With a presidential election in 2012, political parties are looking at creating competitive policies and economic reforms which are necessary to deliver any real improvement in the quality of life for the average Mexican: job creation, middle class expansion, expanded social services, poverty reduction and reduced inequality. This if done, will help drive internal competition in the market and benefit Mexico as a whole.
I would also like to throw light on America’s outward behaviour of signing treaties but not respecting them. The North American Free-Trade Agreement (NAFTA), introduced in 1994, promised Mexican and American lorry-drivers the right to roam freely in the other’s border states by 1995 and nationwide by 2000. But this has not been respected by America, and Mexican lorries are not allowed to drive into America. This, coupled with high oil prices has hurt Mexico’s export industry as transportation costs have increased. Till 2009, the deal remained on paper, maybe because the United States had organised a bail-out worth $50 billion following Mexico’s 1994 currency crunch, and Mexico did not want to spoil relationships with its neighbour. But in 2009, Mexico finally retaliated and complained to NAFTA, the NAFTA ruling which went in favour of Mexico, will be seen as an example and Mexico is likely to continue to retaliate in case America continues to break the rules.
The drug and arms violence which is causing the Mexican economy to grow more slowly than desired is financed greatly by the Americans. This hints at the covert actions by the developed nations to prevent charging of developing economies. Ernesto Cordero, the finance minister, has estimated that the violence knocks about a percentage point off Mexico’s annual growth rate.
There is also a feeling that Mexico is gradually looking at opening up its economy with entry of players like Walmart being a starting point. This might well be due to pressure put by the developed nations. However total opening up of the economy, especially during the current times when a recession seems to be looming, will not be a good move by the Mexican Government.
Let me conclude by stating some steps which if taken, might make Mexico move towards a charged economy –
- Focus on innovation leadership, rather than on low cost leadership. As seen in the case of China, low cost is not a sustainable growth strategy.
- Continue diversifying its exports and concentrate on increasing exports to other emerging economies and reducing its dependency on America as a major export hub.
- Reduce the crime rates and drug cartels – by enforcing stricter laws. This will help further increase foreign investments in the nation.
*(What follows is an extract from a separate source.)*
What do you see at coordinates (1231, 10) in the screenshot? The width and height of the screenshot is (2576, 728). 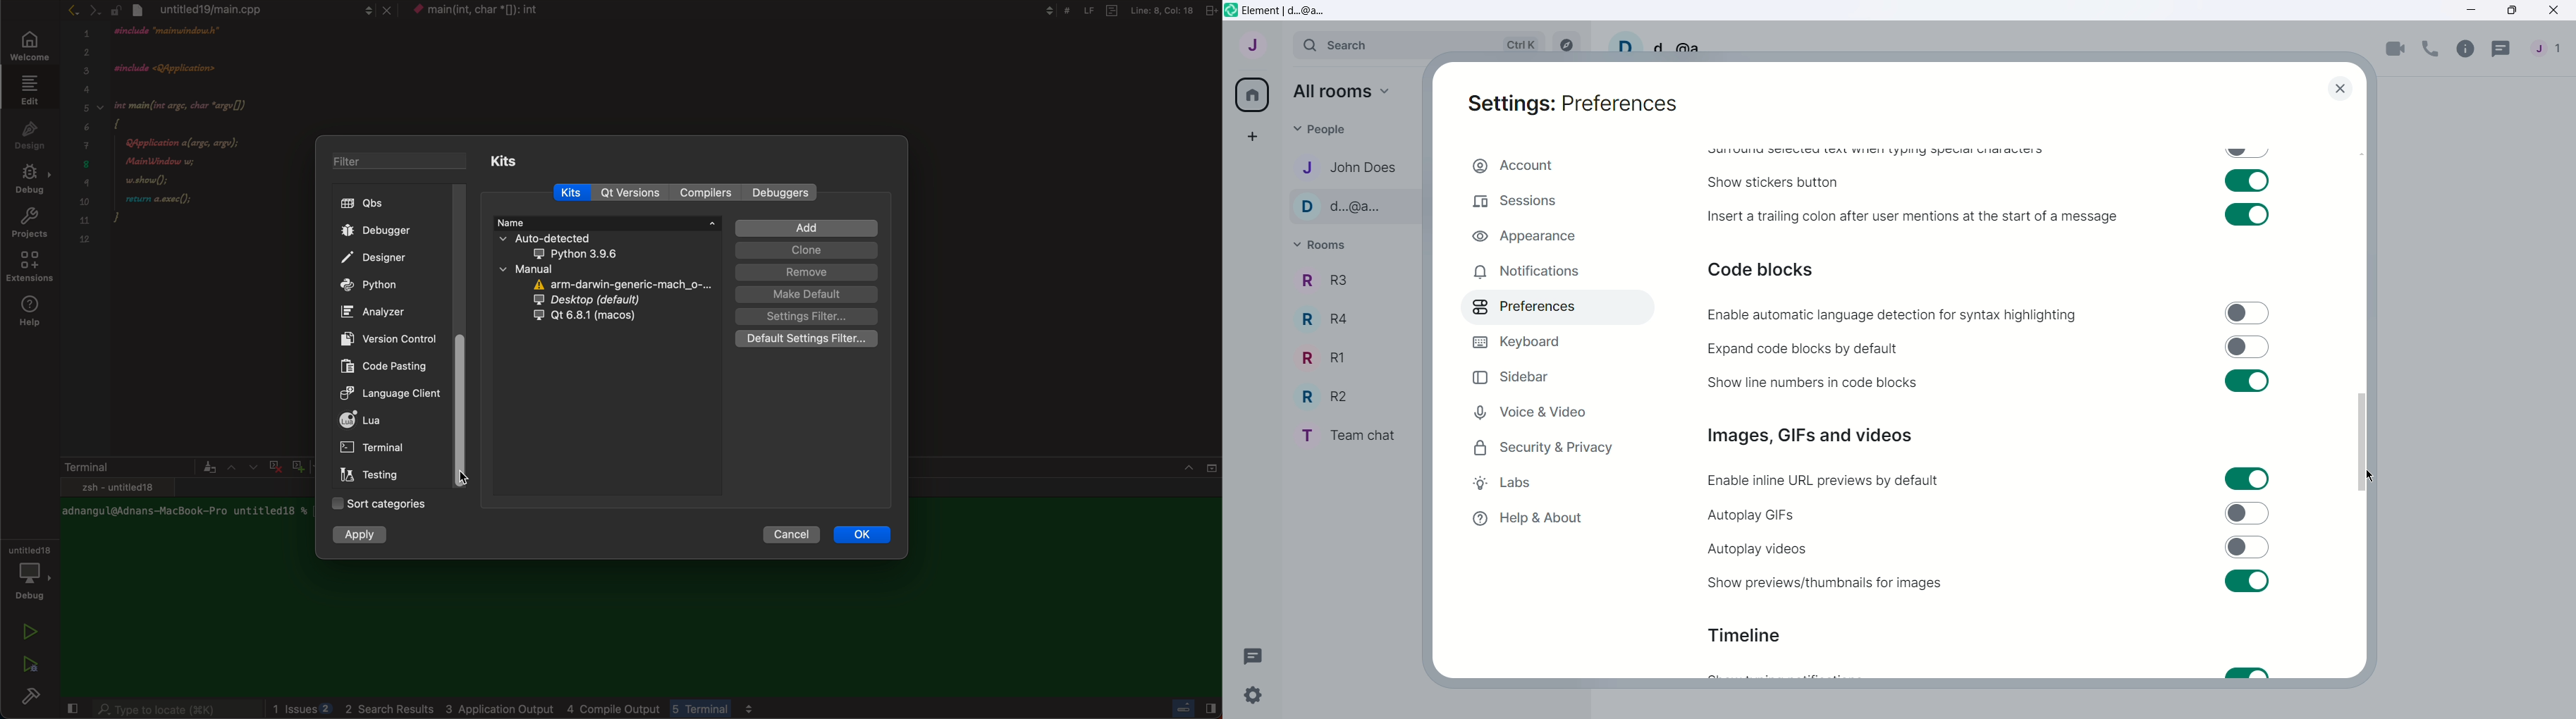 I see `Element icon` at bounding box center [1231, 10].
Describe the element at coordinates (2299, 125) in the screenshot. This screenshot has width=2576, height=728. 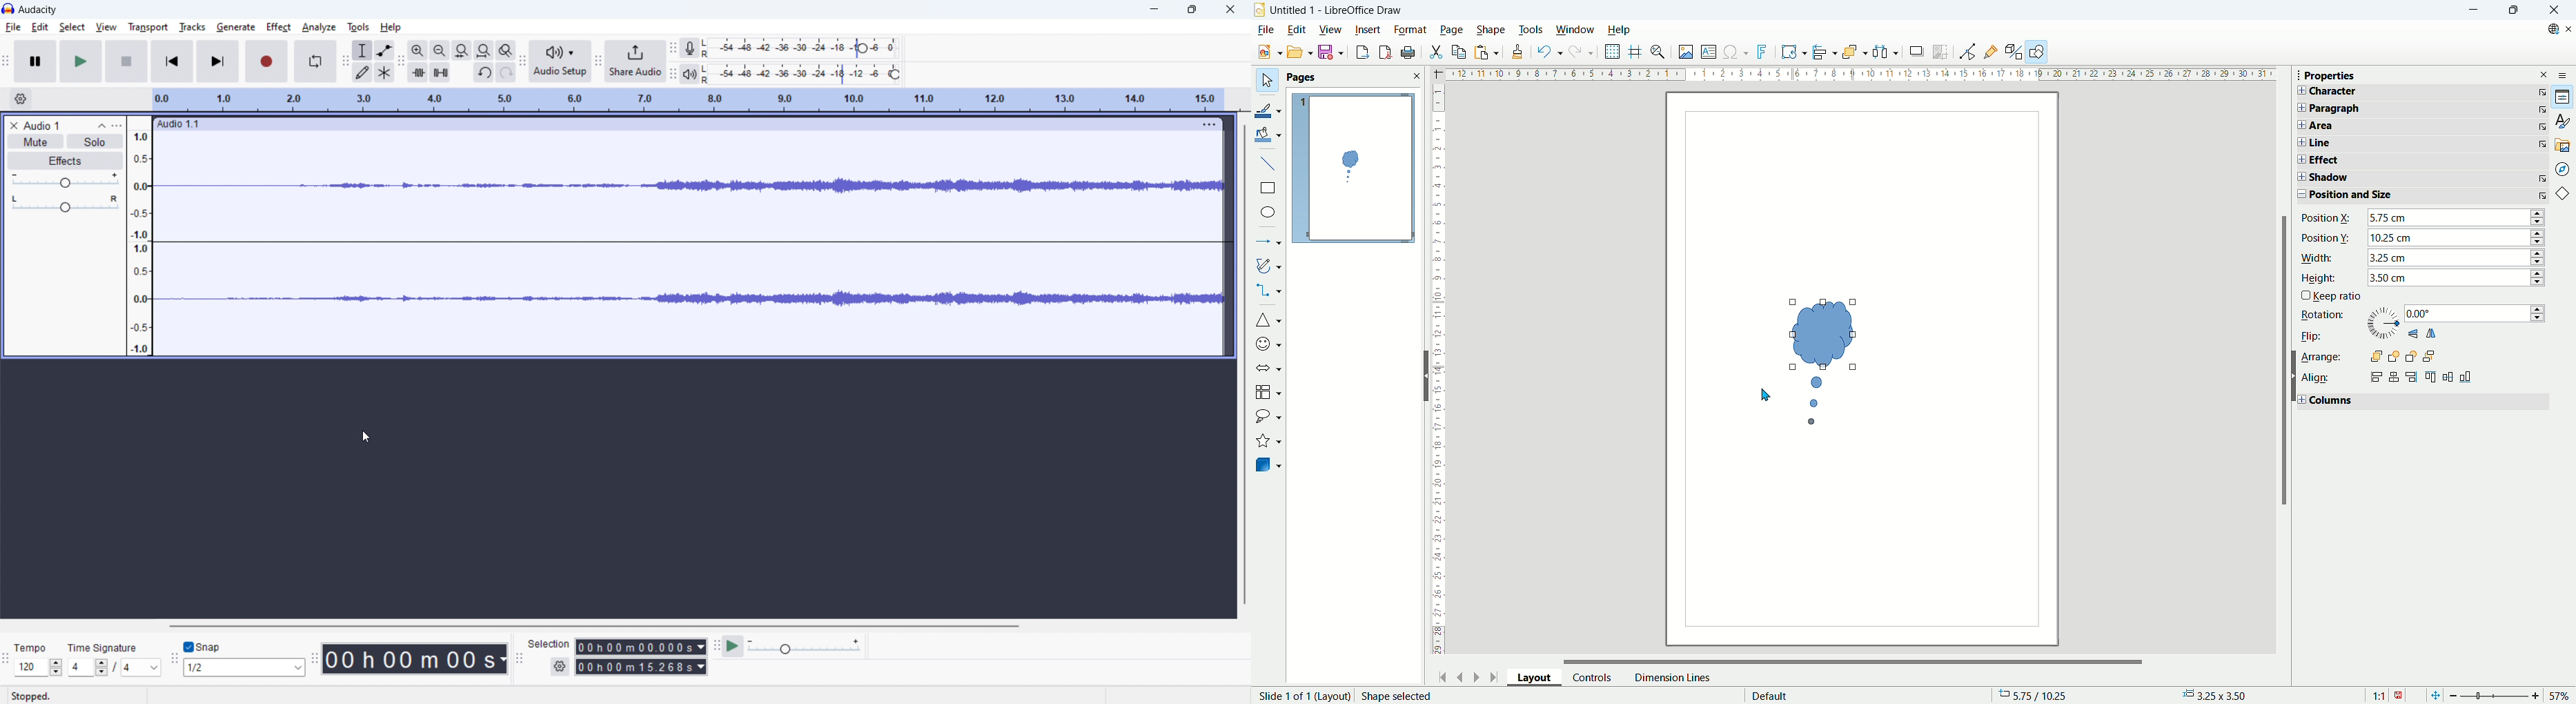
I see `Expand` at that location.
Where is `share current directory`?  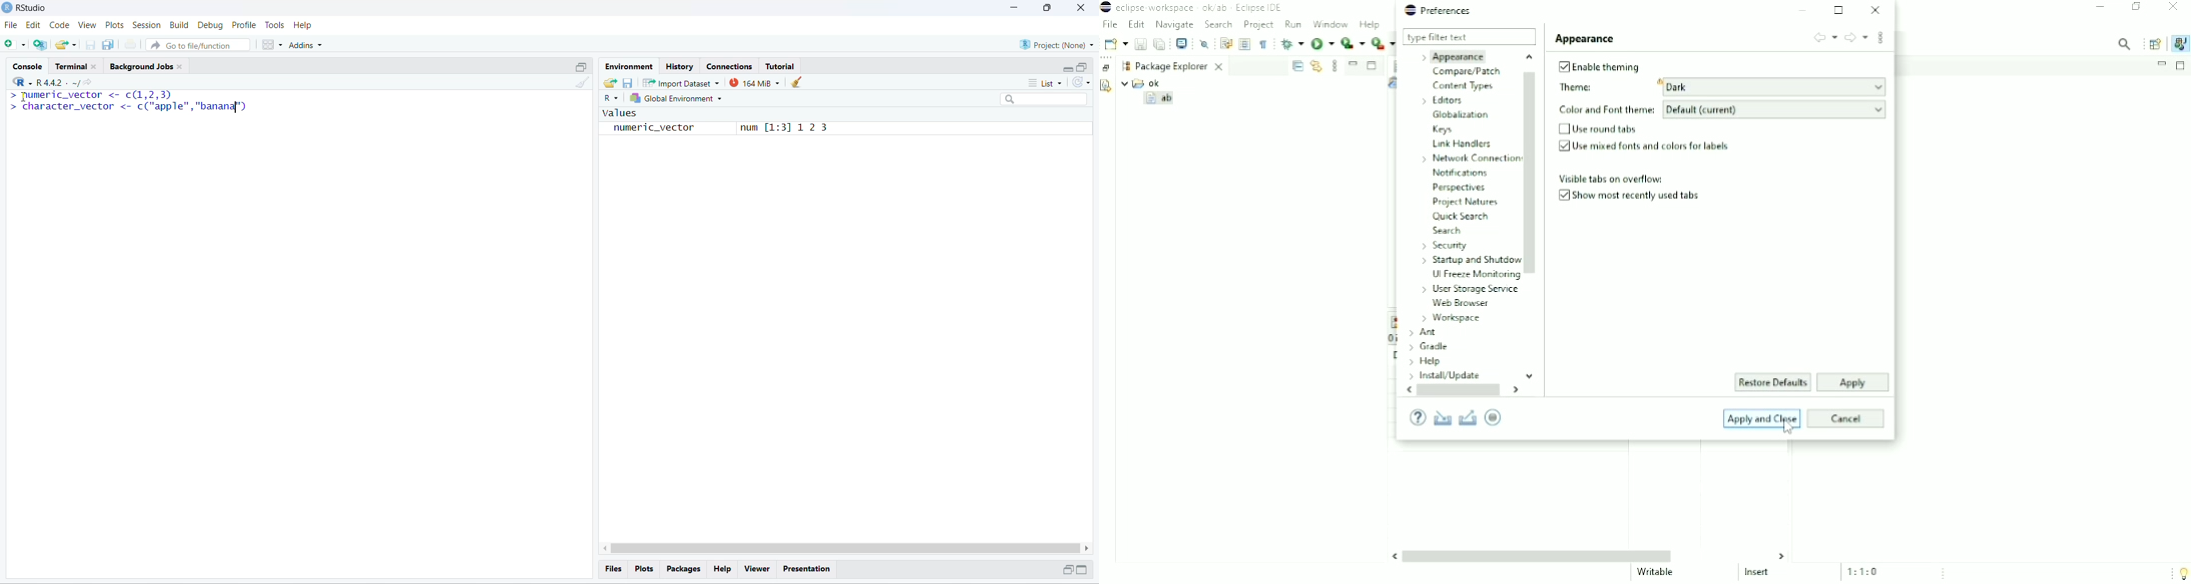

However this is something that the Government alone cannot do and it needs to gather public support as well for this to happen.
- Economic reforms and policies are needed to increase internal competition and break the current monopolistic nature of its industries. This is necessary to drive innovation by market players and also in order to make services available to the public at a lower cost. Thus leading to a more equitable economy.
- While there would undoubtedly be pressures from the developed nations for Mexico to open up its economy, the Mexico Government, should not completely open up its economy until the above 4 steps have been incorporated.
The next few years are critical, as depending on what measures the Mexico Government and industry players take, will determine whether the Mexican Desert will Bloom.
Signing off, with a hope for a brighter and happier future.